Make Real Balanced Meals a Priority
Like it or not we have to eat. By scheduling healthy balanced breakfasts, lunches, dinners and snacks, we ensure that our bodies will get what they need. Most importantly, prioritizing meals keeps us satiated. Skipping meals or choosing foods that are not necessarily nourishing can leave us hungry making it easier to binge later.
Our bodies crave routine and balance. By setting specific times of day to eat meals that have names like “breakfast,” “lunch” and “dinner” ensures that we are attuned to our appropriate hunger cues. As a result we will not fall into the trap of misinterpreting boredom, frustration or thirst for hunger. Similarly chips, crackers, pretzels, cookies and unfortunately nuts, seeds and dried fruit can be overeating triggers for some of us. When emotions strike, we can find ourselves easily binging on them. One simple strategy in binge prevention is to not have these foods in our house at all. If we live with others, who enjoy these foods safely in moderation, we might need to have them not eat them in front of us or keep them in their room. Studies show that the mere sight of food can cause us to eat even if we are not hungry.
Pacify the Craving Part of Our Brain
Ever wonder where craving comes from? We can thank the insula, which is a prune-size slab of brain tissue responsible for feelings of guilt and anxiety as well as cravings. Acting like a sort of receiving zone, the insula assesses the physiological state of the entire body and then generates subjective feelings to bring about actions, like eating. Information from the insula is sent to other parts of the brain involved in decision making. Studies on nicotine, cocaine and alcohol addiction have shown alterations in the insula and its connectivity to other regions of the brain of addicts. This allows the addict to succumb to the craving despite the negative consequences.

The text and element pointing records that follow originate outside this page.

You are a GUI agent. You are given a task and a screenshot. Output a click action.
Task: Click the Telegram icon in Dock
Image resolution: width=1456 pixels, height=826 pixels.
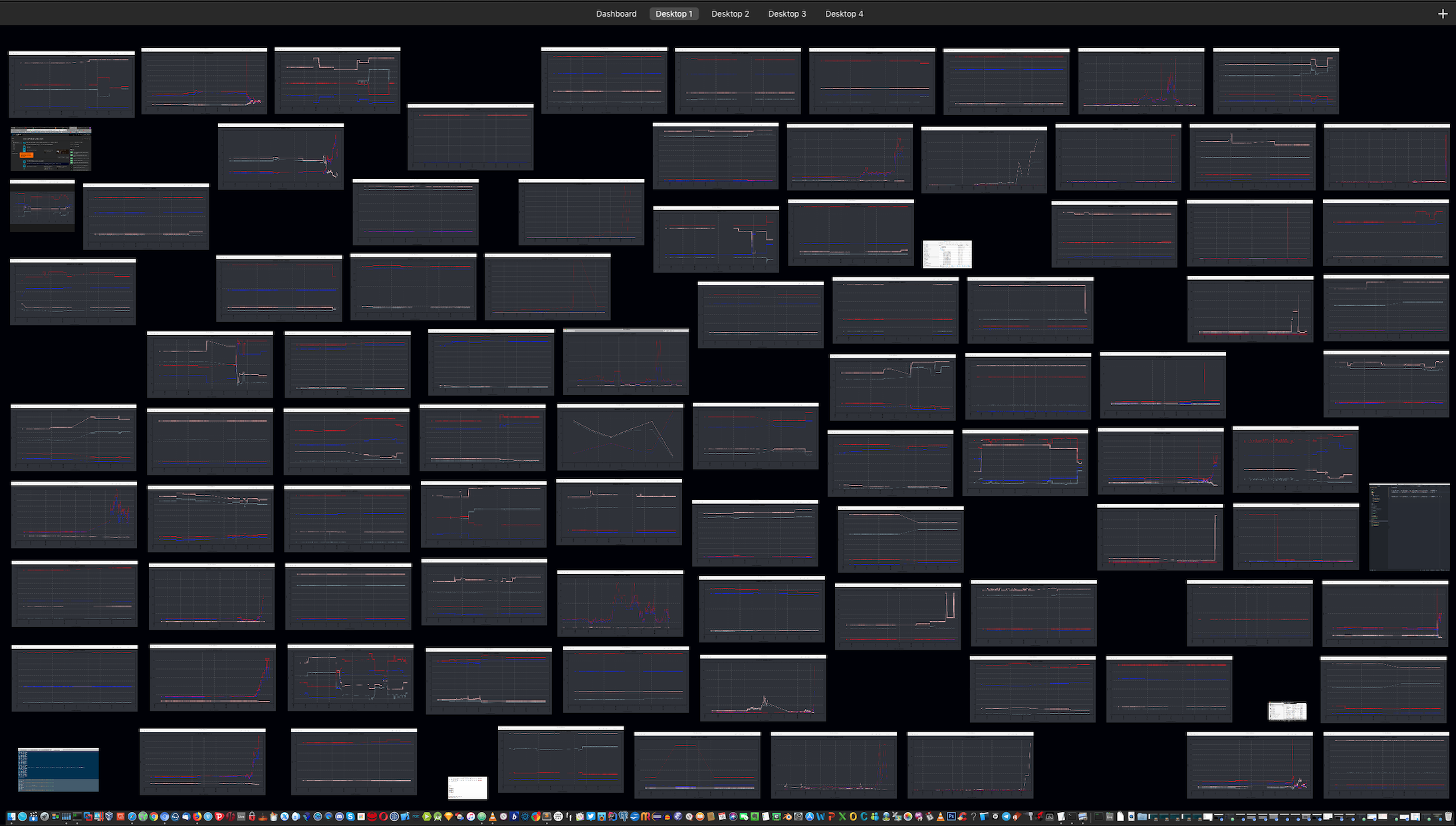coord(1006,817)
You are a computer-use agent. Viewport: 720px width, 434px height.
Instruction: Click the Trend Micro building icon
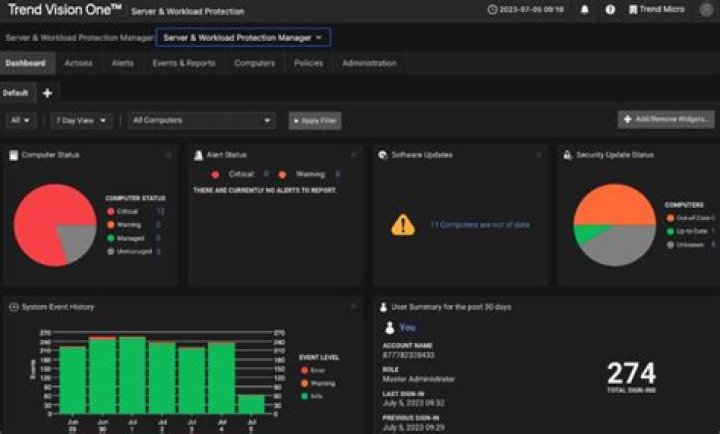(x=633, y=9)
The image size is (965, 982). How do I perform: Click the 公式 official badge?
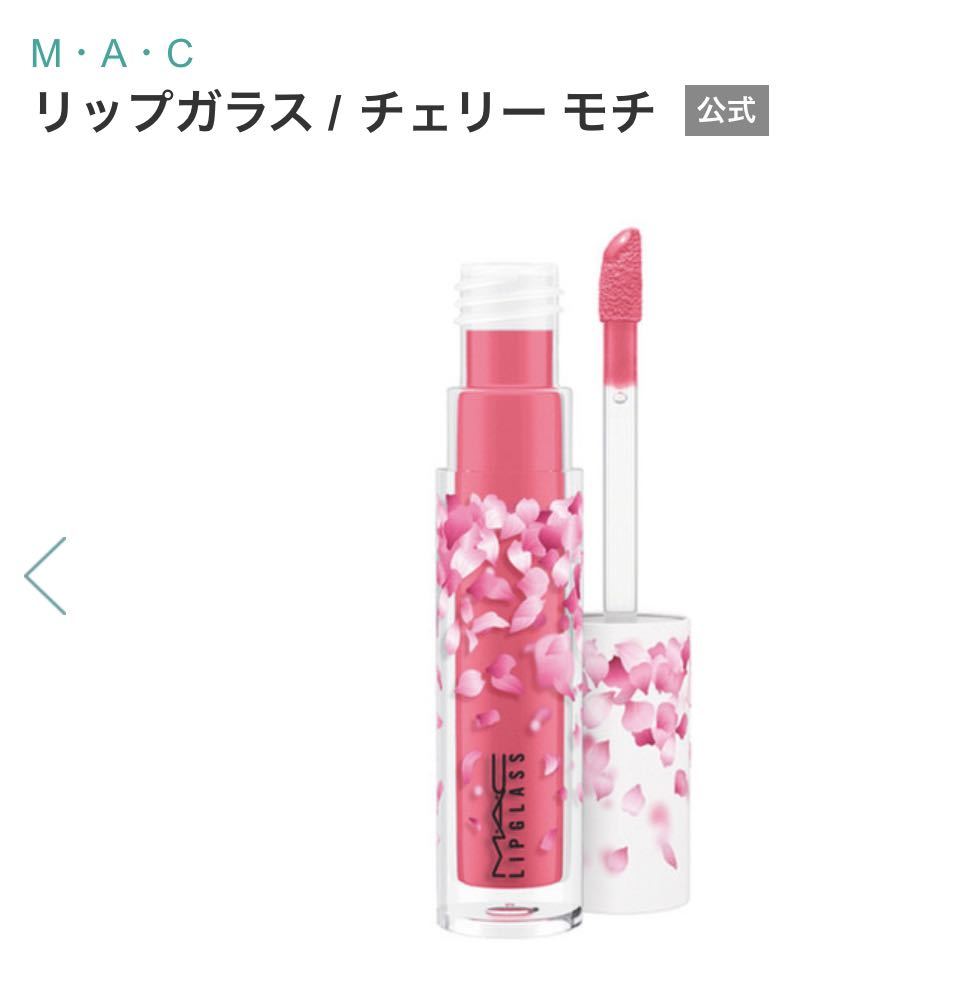pyautogui.click(x=726, y=110)

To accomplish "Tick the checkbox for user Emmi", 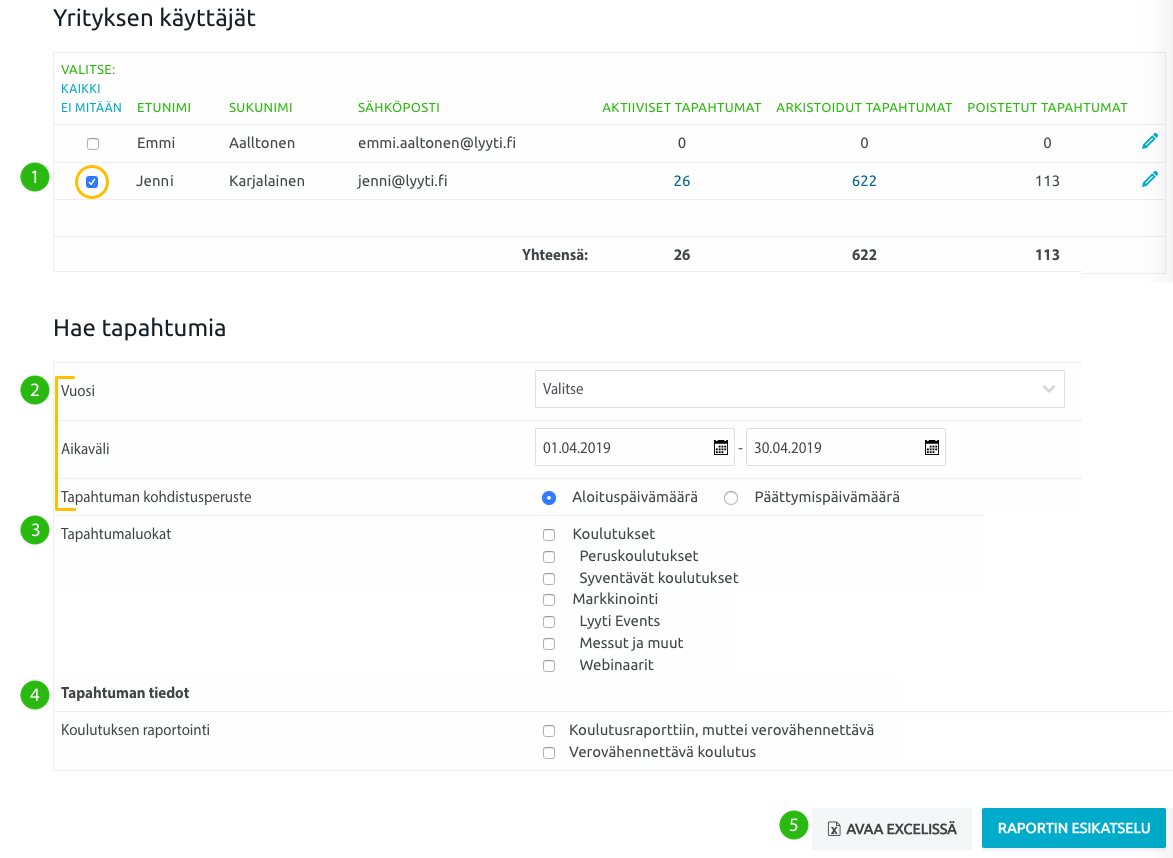I will point(93,144).
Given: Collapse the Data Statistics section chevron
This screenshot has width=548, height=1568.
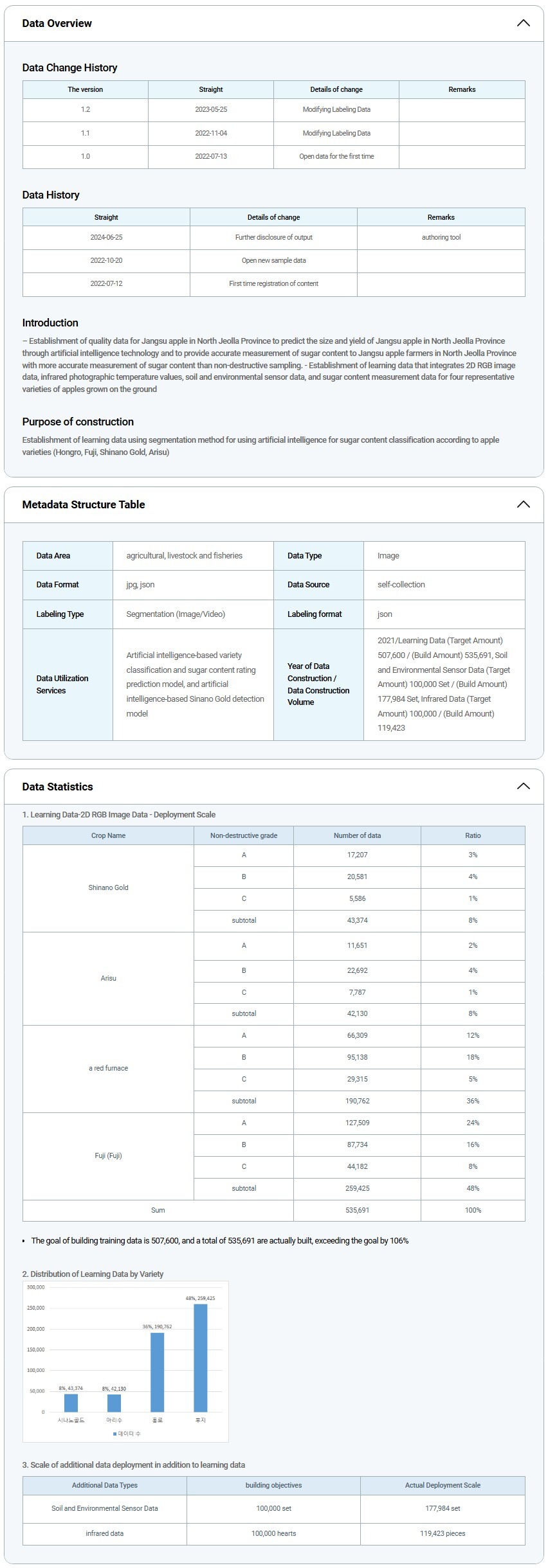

Though it might be tempting to consider having the insula surgically removed to stop our craving for chocolate cake, it’s not a solution. Without the insula, we would have complete apathy and would loose our ability to distinguish between fresh and rotten foods. Probably one of the most effective ways for calming the insula is through daily meditation. Through daily meditation, we enhance our self-regulatory processes and decrease our emotional reactivity. As a result, we can start to see our thoughts about food as a neutral behavioral option rather than an inescapable need.
Spontaneous thoughts do not need a behavioral response. Meditation can help us to learn to accept these thoughts, letting them pass without further elaboration. With a consistent daily meditation practice of even as little as 5-10 minutes, we will experience more control over our cravings overtime.
Carbohydrates as Antidepressants?
Have you ever felt like you were wired to binge of chips, bread or sweets? Well, guess what. We are. First, our brains are fueled on glucose. Our brains seek out simple carbs for quick glucose. But for some of us, another factor is also at play — serotonin.